I media hanno una responsabilità rilevante nel raccontare. Ci sono omicidi che colpiscono più di altri perché mettono insieme ingredienti particolarmente interessanti per la collettività. La visibilità delle persone coinvolte, l’efferatezza, la scabrosità dei particolari intimi: come per tutti i racconti la qualità della storia determina l’interesse degli spettatori. Soprattutto se il gusto di chi riceve la notizia si alimenta di notorietà, sensazionalismo e atrocità. I giornalisti dovrebbero spiegare che la violenza sulle donne è diffusa ovunque, in ogni contesto, al punto da essere stata normalizzata, è quotidiana fino alla morte, è persistente nelle generazioni. Seppure in modo diverso. Oggi ci sono le app di controllo, l’invio di foto intime, la distruzione dell’identità via social.
Gli stereotipi del raptus improvviso per un tradimento, della gelosia per un altro uomo, dell’amore non corrisposto a cui segue l’omicidio passionale hanno l’effetto di colpevolizzare la vittima perché sottointendono che se si fosse comportata diversamente non sarebbe morta. Incredibilmente la donna diventa responsabile di essere stata ammazzata e il femminicida risulta vittima dei sentimenti amorevoli che lo travolgono.
Se i giornalisti non sono formati verso il problema e le sue cause ricorreranno più o meno consapevolmente agli stereotipi narrativi a cui loro stessi sono stati esposti. E il pubblico non capirà il delitto, il suo contesto e il rischio che possa ripetersi, anche nella propria casa, nella propria relazione.
La violenza sulle donne è un fenomeno interclassista e intergenerazionale, molto sfaccettato. Qual è la parte del fenomeno che secondo lei viene denunciata meno?
Non si raccontano tutte le violenze psicologiche, economiche, fisiche che precedono, magari per anni, il femminicidio.
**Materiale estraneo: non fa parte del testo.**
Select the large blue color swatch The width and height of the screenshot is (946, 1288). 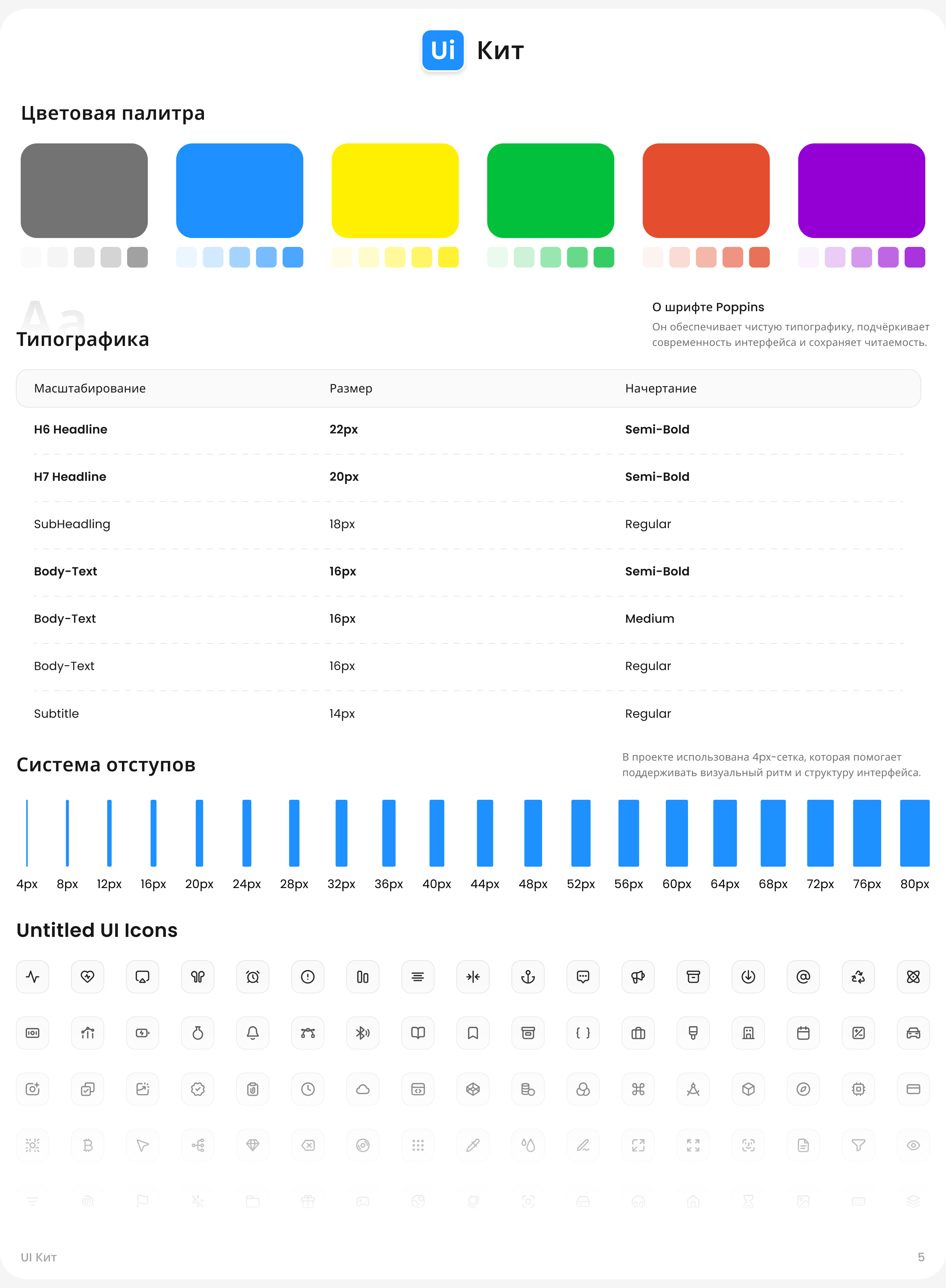[239, 190]
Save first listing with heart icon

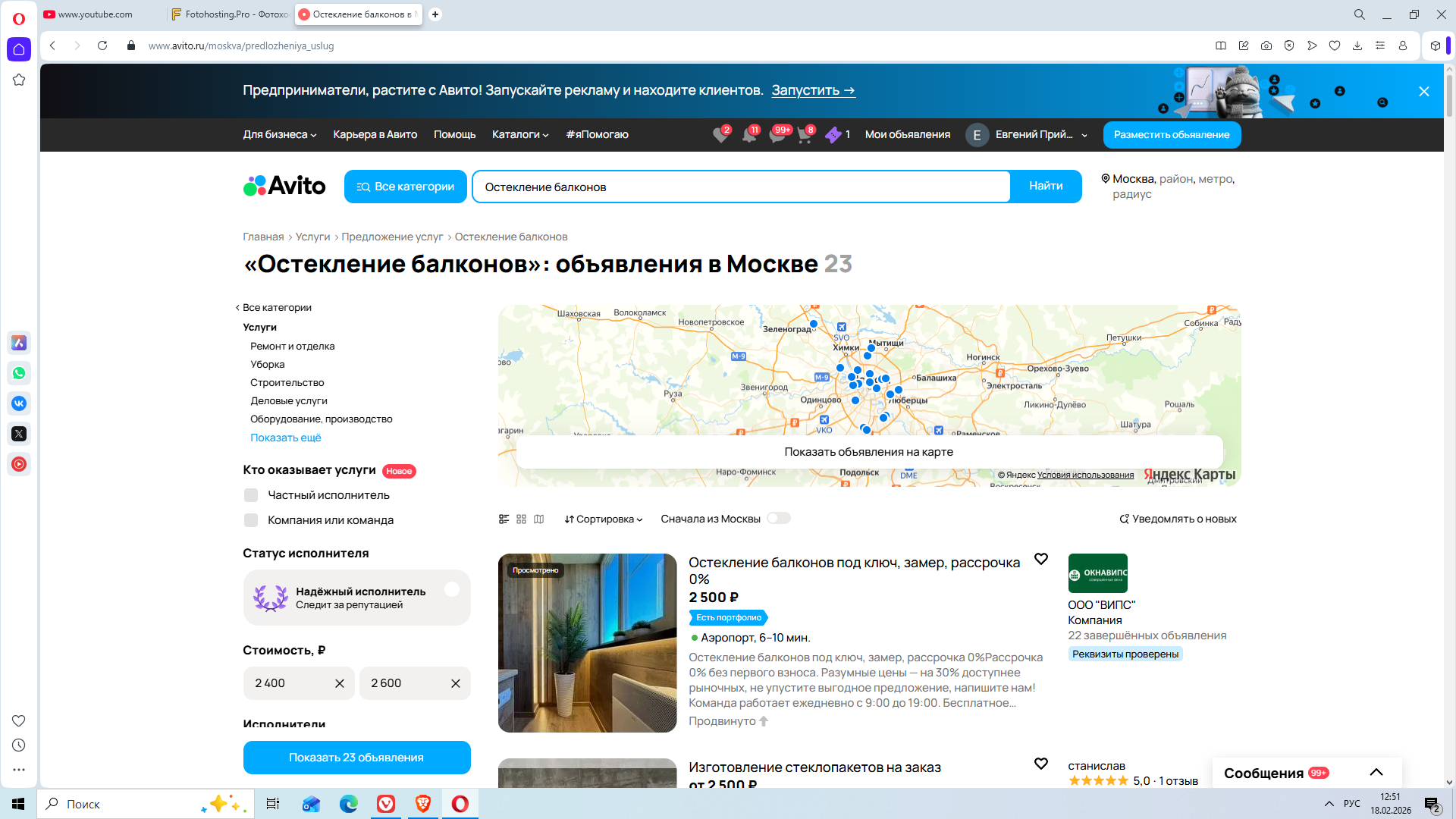tap(1041, 559)
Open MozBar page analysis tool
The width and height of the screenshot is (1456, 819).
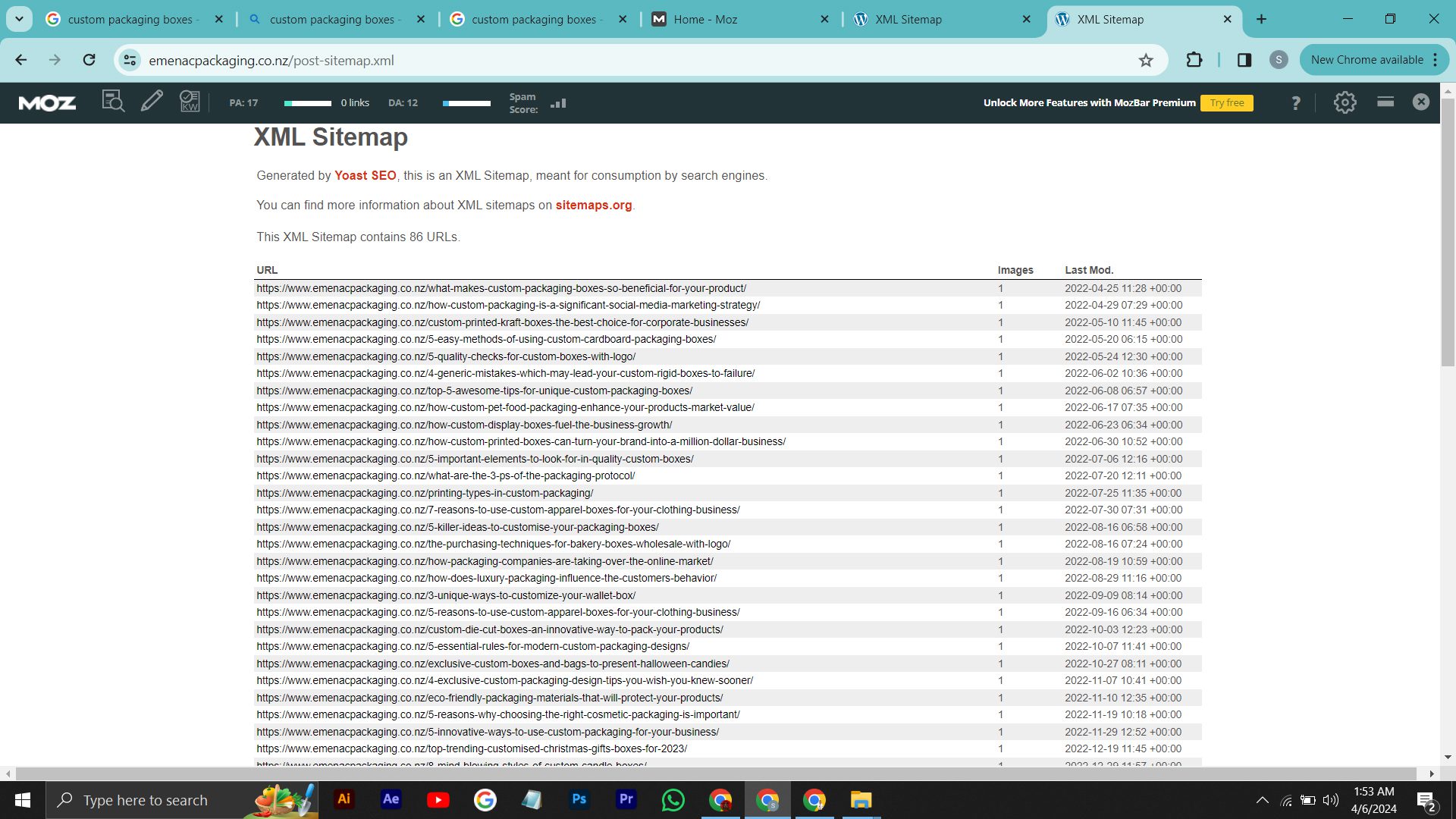coord(113,102)
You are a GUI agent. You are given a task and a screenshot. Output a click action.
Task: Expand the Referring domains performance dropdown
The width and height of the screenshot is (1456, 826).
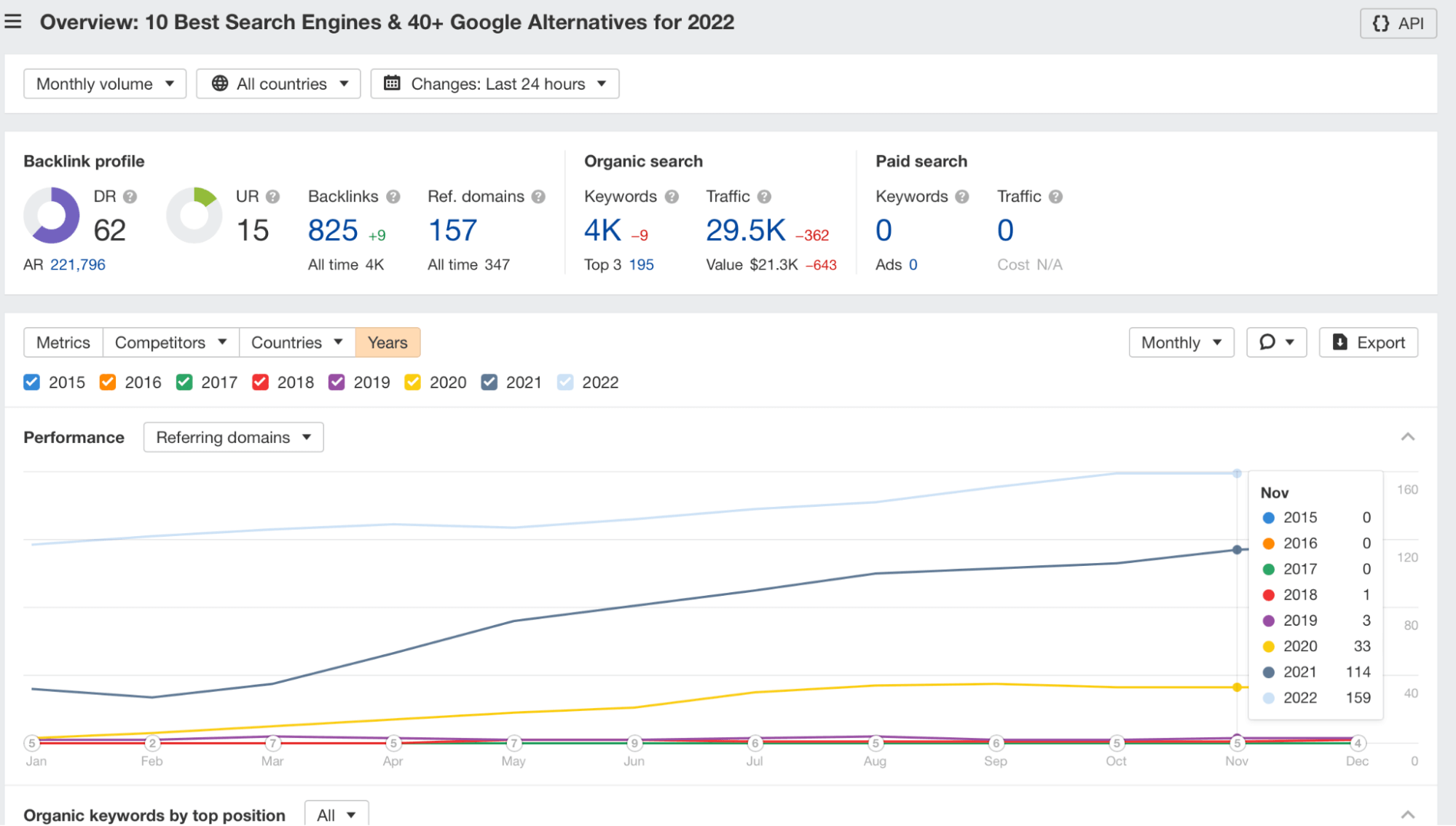(233, 437)
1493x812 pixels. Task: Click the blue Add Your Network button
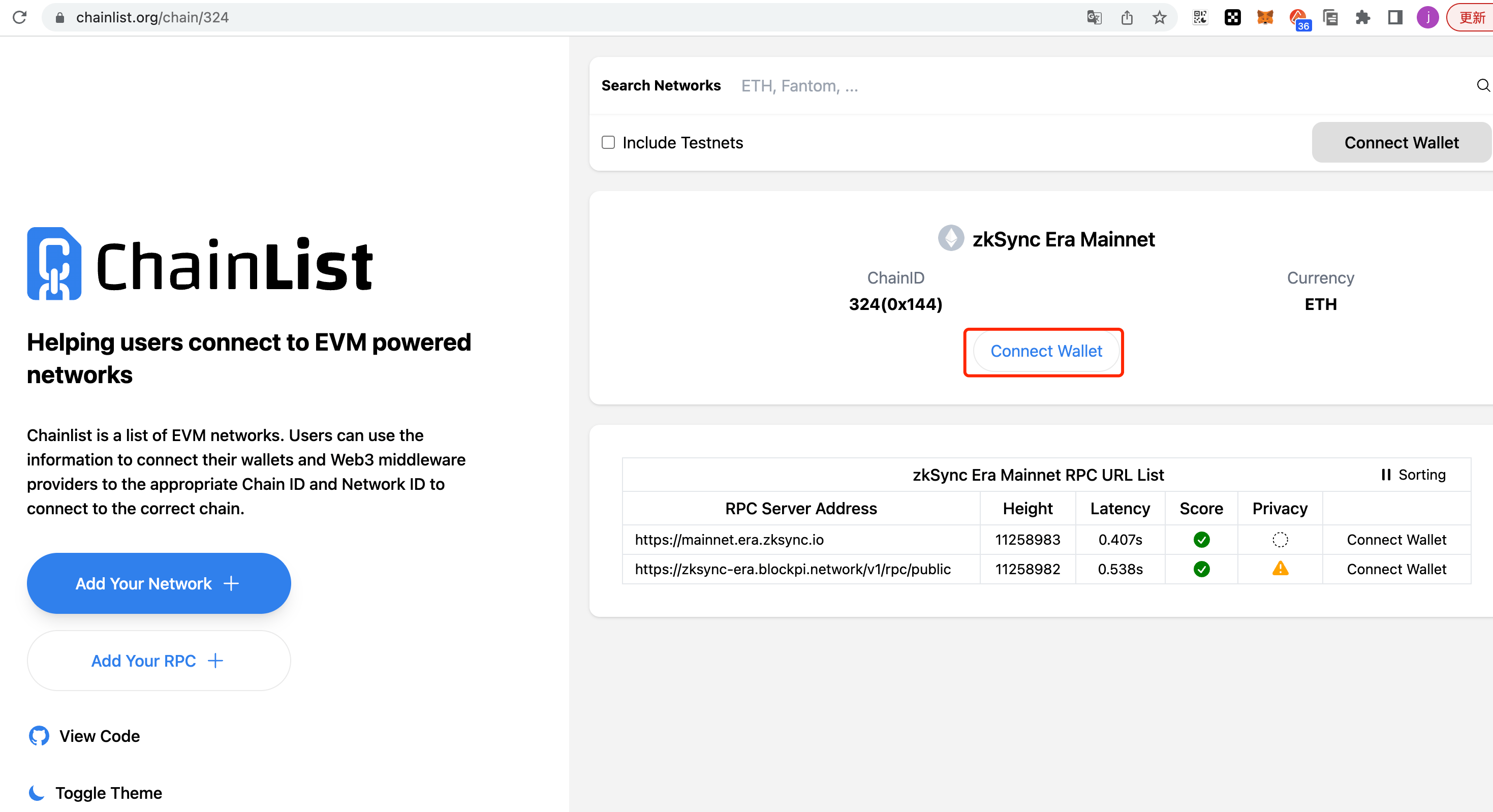point(159,583)
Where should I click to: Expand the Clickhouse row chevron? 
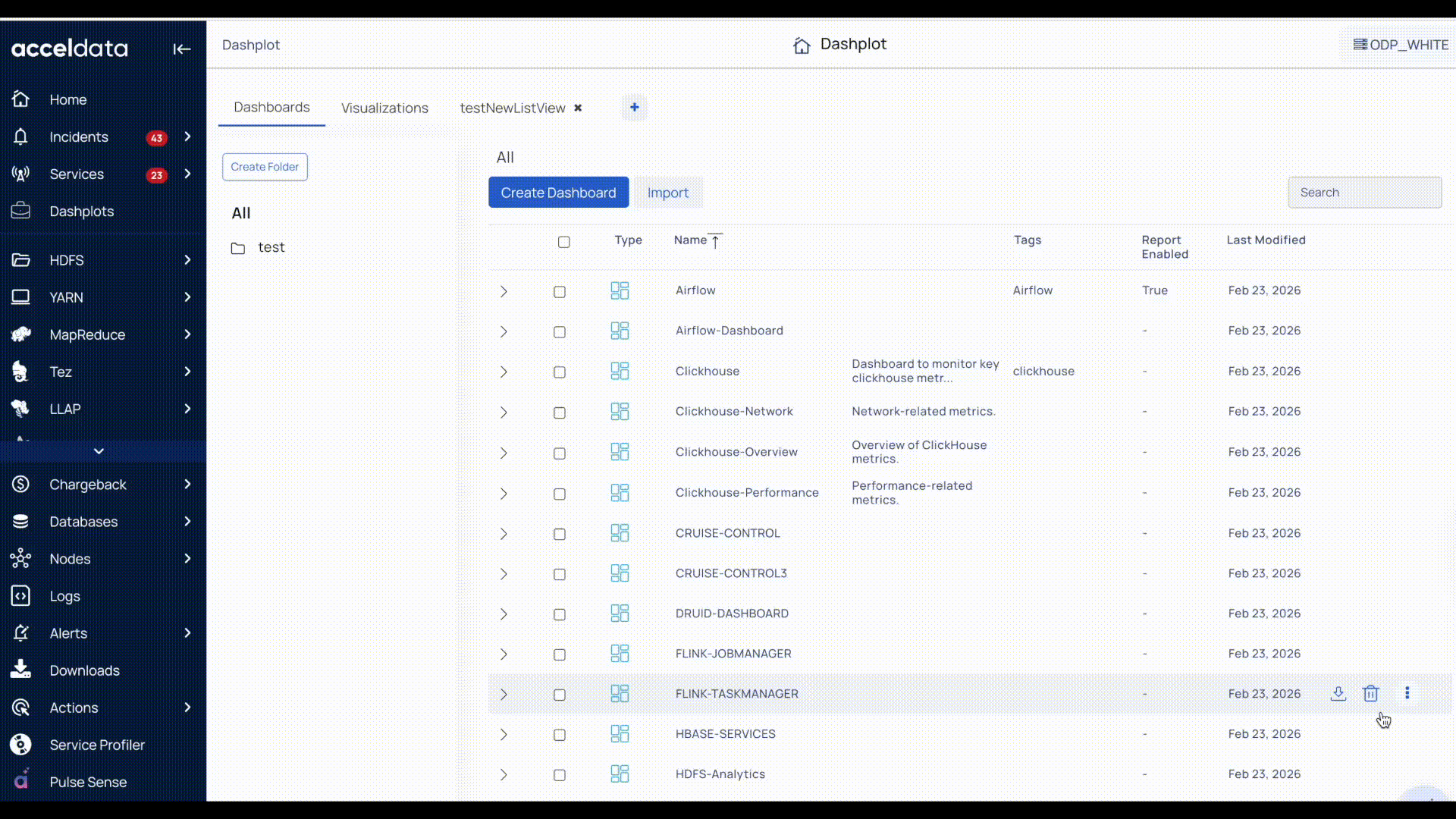click(x=504, y=372)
Non si racconta l’omertà, la trascuratezza con cui la cerchia sociale, minimizza queste violenze continue. Non si racconta la diffusione di questo sistema di potere che genera uomini violenti. Non si denunciano a sufficienza le vessazioni con cui gran parte delle donne sono costrette a convivere. Per tutta la vita. Non si racconta il loro coraggio per affermare la loro libertà.
Ciò nonostante, l’Italia ha tutte le carte in regola, come società civile, come struttura normativa e come sensibilità collettiva per rispondere alla violenza maschile contro le donne. Occorre un’alzata di scudi come fu dalla metà degli anni ‘90 contro la mafia. E proprio perchè esiste un movimento sociale, giuridico e culturale antimafia io sono molto ottimista che questo paese un giorno ce la farà.